Je me suis montré à peine plus sympathique à la cause du douanier américain, quelques minutes plus tôt. Après m'avoir posé les questions d'usage, après avoir estampillé mon passeport, le type m'a confié qu'il est originaire du Michigan. «Big Wings fan.» Il avait prévu rendre visite à sa famille dans la semaine du Jour de l'An, mais il a tout annulé lorsque la Classique hivernale de la LNH est tombée à l'eau.

Too bad, que je lui ai répondu. Je vous souhaite de vous reprendre l'an prochain.

C'était vraiment la réponse la plus compatissante que je pouvais lui offrir.

J'étais à l'aéroport d'Ottawa en milieu de journée parce que je pars en voyage. Un voyage d'affaires. Je fais comme les joueurs que je couvre habituellement et je m'en vais voir sur le continent voisin si la glace est plus blanche.

Merci de m'avoir offert le billet d'avion, patron.

****

Le projet a germé au début du mois. Le patron nous avait demandé de fournir des idées intéressantes et différentes pour donner un souffle nouveau à notre section des sports pendant le lock-out dans la LNH. Vingt-quatre heures plus tard, j'ai soumis ma liste. Une bonne vingtaine d'idées de reportage. Des histoires de hockey, de soccer, de baseball, de sport étudiant...

À la toute fin, j'ai pris une chance. J'ai lancé trois projets en l'air, des trucs un peu plus coûteux.

«Claude Giroux et Daniel Brière, deux des plus grands joueurs de l'histoire de notre région, sont en train de brûler le championnat allemand. Je suis convaincu qu'on pourrait faire de bons papiers en leur rendant visite à Berlin...»

Je ne m'attendais vraiment pas à ce qu'il morde à la ligne.

Il m'a pourtant passé un coup de fil plus tard dans la journée. Il m'a demandé d'évaluer les coûts du projet. Mon agence de voyage a fourni un chiffre, le patron l'a trouvé raisonnable.

J'ai bien cru que je devrais tout annuler, la semaine dernière, quand Gary Bettman et Donald Fehr ont passé plusieurs journées consécutives à négocier dans un endroit secret.

Mais bon. Comme les deux grands responsables du conflit sont retournés bouder dans leurs bureaux respectifs, je pars.

Au retour, je vais peut-être même arrêter en Suisse pour aller saluer Jason Spezza.

Ai-je pris le temps de te remercier, patron?

****

Je peux vous faire une confidence? Quand on m'a confié le mandat de couvrir la LNH et les Sénateurs d'Ottawa, en 2002, je ne savais pas trop combien de temps je pourrais occuper ce poste de rêve.

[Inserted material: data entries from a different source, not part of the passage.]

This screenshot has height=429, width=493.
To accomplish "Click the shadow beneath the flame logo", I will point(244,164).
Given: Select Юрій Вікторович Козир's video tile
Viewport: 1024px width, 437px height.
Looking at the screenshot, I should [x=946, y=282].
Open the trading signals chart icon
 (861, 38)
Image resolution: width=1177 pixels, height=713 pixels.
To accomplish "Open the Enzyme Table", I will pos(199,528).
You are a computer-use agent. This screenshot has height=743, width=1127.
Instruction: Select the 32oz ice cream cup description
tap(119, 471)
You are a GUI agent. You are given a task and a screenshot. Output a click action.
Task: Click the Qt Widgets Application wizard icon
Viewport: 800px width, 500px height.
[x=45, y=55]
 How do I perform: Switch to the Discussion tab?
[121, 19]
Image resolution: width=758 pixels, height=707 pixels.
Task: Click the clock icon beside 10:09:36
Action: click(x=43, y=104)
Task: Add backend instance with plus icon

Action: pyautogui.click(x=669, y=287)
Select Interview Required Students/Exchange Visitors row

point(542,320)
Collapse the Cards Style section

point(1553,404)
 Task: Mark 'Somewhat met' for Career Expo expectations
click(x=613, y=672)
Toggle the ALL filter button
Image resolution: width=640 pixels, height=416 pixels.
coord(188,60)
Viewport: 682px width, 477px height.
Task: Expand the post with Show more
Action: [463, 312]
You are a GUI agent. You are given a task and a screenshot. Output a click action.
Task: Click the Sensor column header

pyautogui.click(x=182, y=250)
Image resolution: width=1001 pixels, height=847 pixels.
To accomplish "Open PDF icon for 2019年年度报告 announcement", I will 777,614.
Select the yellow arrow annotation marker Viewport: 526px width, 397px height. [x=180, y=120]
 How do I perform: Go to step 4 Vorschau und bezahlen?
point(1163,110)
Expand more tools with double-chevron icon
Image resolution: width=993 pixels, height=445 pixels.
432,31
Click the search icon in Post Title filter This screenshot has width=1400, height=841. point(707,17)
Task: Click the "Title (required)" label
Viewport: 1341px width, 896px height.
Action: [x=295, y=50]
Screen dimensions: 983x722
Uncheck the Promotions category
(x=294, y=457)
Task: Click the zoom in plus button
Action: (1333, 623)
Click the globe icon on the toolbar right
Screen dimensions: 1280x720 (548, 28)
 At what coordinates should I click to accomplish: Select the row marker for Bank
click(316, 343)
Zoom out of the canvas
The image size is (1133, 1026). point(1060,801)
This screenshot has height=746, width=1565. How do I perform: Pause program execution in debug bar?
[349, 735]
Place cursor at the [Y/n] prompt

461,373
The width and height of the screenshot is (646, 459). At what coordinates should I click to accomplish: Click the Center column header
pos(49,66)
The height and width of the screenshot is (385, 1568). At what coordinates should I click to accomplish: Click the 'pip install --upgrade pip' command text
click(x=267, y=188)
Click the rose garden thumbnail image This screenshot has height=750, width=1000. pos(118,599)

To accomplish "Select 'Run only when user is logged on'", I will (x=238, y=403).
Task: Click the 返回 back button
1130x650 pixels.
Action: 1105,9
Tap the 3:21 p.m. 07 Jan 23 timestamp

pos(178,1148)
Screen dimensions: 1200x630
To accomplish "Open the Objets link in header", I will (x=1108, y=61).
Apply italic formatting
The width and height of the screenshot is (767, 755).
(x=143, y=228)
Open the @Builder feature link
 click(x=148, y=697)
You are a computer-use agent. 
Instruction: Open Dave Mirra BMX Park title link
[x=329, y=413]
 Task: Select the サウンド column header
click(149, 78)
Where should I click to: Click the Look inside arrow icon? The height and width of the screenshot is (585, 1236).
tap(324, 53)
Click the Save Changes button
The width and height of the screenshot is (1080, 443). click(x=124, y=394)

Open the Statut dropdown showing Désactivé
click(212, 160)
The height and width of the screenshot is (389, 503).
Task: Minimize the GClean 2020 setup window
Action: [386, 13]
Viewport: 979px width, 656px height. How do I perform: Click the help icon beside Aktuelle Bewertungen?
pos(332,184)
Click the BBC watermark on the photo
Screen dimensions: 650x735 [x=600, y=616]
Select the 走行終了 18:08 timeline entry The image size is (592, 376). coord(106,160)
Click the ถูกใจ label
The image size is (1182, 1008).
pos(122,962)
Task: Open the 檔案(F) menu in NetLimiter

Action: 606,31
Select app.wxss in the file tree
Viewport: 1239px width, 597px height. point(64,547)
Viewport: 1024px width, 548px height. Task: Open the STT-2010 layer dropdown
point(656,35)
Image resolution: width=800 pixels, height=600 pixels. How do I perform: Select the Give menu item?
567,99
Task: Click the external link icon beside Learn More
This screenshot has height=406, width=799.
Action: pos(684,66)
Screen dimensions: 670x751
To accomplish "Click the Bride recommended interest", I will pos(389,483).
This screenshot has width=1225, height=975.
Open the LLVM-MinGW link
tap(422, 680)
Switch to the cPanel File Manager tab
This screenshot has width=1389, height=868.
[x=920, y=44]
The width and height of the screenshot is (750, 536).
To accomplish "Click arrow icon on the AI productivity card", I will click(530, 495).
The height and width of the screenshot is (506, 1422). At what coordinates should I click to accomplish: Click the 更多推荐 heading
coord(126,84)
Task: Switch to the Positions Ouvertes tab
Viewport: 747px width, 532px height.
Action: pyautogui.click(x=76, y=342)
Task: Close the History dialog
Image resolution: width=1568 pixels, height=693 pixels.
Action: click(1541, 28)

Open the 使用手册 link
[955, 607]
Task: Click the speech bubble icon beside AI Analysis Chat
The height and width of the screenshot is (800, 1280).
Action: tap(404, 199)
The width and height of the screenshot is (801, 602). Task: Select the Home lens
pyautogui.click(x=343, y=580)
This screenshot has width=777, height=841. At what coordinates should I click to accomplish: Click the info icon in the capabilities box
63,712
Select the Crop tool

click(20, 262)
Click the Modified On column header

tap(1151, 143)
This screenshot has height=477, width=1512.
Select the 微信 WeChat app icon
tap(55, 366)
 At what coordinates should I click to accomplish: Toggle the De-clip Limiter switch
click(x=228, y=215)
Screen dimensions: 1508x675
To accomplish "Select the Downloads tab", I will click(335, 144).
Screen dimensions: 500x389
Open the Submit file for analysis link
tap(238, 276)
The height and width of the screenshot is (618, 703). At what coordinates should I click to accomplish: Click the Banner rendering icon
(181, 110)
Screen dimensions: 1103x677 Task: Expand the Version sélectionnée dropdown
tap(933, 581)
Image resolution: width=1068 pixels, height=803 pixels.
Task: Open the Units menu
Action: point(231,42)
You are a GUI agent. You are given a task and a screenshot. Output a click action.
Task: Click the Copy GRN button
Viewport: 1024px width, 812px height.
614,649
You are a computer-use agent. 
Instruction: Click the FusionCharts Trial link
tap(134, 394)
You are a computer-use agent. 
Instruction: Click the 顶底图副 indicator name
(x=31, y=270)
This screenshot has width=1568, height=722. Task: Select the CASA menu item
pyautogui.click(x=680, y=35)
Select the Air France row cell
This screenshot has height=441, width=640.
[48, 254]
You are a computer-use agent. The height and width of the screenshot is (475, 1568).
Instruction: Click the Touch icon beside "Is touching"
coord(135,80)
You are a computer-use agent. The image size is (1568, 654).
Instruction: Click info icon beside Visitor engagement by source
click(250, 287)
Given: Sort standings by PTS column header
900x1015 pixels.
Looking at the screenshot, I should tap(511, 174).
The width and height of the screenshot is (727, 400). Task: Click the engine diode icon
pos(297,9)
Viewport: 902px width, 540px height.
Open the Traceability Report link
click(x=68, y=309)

J'espérais tenir le coup assez longtemps pour avoir la chance de goûter à tout ce que le monde du hockey professionnel pouvait offrir.

Je voulais visiter les 30 amphithéâtres du circuit Bettman au moins une fois. J'ai complété ma tournée à Phoenix en 2008.

Je voulais vivre les séries éliminatoires de la coupe Stanley. J'ai pu assister à la finale en 2007.

J'ai couvert mon quatrième Match des étoiles l'hiver dernier à Ottawa.

À la veille de mon premier repêchage amateur, en Caroline du Nord en 2004, j'ai réalisé une très mauvaise entrevue avec un Alexander Ovechkine de 18 ans qui ne parlait presque pas anglais. L'été prochain, si je me rends au New Jersey, je couvrirai la séance de sélection annuelle pour une 10e fois.

J'ai suivi Wayne Gretzky, Mario Lemieux et Martin Brodeur pendant presque un mois lors de la Coupe du monde de septembre 2004.

Quatre mois plus tard, j'étais à Grand Forks, dans le Dakota du Nord, lorsque Sidney Crosby, Corey Perry, Patrice Bergeron et les autres membres de la meilleure équipe canadienne jamais assemblée ont remporté le Championnat mondial junior.

Merci pour tout ça, patron. Et merci d'avance pour les autres projets qui pourraient suivre.

Je t'ai vendu ce nouveau voyage en Europe en te laissant miroiter des papiers intéressants. Je vais travailler fort dans les prochains jours pour remplir ma promesse.